As potent inhibitors of CYP3A enzyme, dihydropyridine calcium channel blockers can reduce and increase tacrolimus metabolism and concentration, respectively. The studies of DDI between tacrolimus and amlodipine or nicardipine also proved that CYP3A5 expressers had lower tacrolimus concentration than CYP3A5 nonexpressors, which was consistent with the result of this study (Hooper et al., 2012; Zuo et al., 2013).

For DDI between tacrolimus and nifedipine, nifedipine significantly increased tacrolimus concentrations in CYP3A5*3/*3 homozygotes but not in CYP3A5*1 allele carriers. In CYP3A5*3/*3 homozygotes, the enzyme just retains little activity. At the same time, co-administrated nifedipine almost completely inhibited enzyme activity of CYP3A5, thereby significantly reduced tacrolimus metabolism and consequently increased C0 levels of tacrolimus. However, nifedipine did not affect tacrolimus concentrations in CYP3A5*1 allele carriers, who still express some CYP3A5 enzymes and therefore can counteract the tacrolimus-nifedipine DDI effect.

The results of C0/D in Controls between group I and group II validated the importance of CYP3A5 on the metabolism of tacrolimus. The more higher difference of C0/D in CONF between group I and group II may reveals a superimposed effect of co-administrated nifedipine and CYP3A5*3/*3 homozygotes. Through the multivariate line regression analysis, the post-operative day has direct relationship with C0/D in the first two weeks after transplantation, which also was found in other DDI (Hooper et al., 2012; Zuo et al., 2013). In addition, the positive effect of co-administrated nifedipine and CYP3A5*3/*3 homozygotes on C0/D are further strengthened.

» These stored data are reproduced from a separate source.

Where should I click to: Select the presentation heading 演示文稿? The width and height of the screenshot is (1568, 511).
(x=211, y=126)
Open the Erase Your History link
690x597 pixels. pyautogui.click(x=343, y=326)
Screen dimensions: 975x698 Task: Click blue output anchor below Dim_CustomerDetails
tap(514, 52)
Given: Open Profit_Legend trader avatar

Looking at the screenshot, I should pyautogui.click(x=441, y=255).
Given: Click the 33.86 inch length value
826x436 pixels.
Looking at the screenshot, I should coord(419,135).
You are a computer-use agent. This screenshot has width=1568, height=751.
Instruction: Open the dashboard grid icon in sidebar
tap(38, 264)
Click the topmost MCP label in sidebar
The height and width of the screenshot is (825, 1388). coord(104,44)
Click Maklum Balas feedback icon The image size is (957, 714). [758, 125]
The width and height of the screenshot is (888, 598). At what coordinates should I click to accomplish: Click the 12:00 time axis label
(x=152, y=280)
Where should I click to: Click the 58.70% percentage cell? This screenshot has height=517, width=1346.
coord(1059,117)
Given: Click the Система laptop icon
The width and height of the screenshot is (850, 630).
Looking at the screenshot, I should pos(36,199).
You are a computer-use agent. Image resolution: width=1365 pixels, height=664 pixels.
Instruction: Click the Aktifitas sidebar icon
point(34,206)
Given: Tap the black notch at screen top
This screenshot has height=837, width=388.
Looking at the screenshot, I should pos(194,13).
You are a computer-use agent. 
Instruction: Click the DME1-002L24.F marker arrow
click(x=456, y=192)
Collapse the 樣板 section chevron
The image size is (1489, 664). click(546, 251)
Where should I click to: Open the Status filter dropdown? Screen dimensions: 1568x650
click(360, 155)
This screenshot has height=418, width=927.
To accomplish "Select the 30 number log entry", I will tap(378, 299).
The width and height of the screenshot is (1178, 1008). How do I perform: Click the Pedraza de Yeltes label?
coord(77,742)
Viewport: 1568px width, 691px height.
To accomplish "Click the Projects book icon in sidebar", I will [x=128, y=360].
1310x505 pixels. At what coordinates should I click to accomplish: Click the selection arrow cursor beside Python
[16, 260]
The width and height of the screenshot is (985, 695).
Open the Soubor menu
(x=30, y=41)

The main limitation of this observational study is that only the effect of CYP3A5 gene polymorphism was investigated. In fact, CYP3A5*3/*3 homozygotes have minimal CYP3A5 activity and metabolize tacrolimus through another metabolic enzyme, CYP3A4. Although nifedipine inhibits CYP3A4 and CYP3A5, the mechanism underlying tacrolimus-nifedipine DDI needs to be further explored. Due to the low proportion of CYP3A4 mutations in the study population, the synergistic effect of CYP3A4 and CYP3A5 was not easily evaluated. In addition, the small size of including patients, especially for Control subgroup of group II is present. Therefore, more big-sample studies will be necessary to validate forcefully the DDI between tacrolimus and nifedipine.

Conclusion

A CYP3A5 genotype-dependent DDI between tacrolimus and nifedipine was confirmed in this study. The significant difference in CYP3A5*3/*3 homozygotes highlights the importance of CYP3A5 genotype in tacrolimus-nifedipine DDI. CYP3A5*3/*3 homozygotes that are administered with nifedipine require dose adjustments as part of an individualized treatment.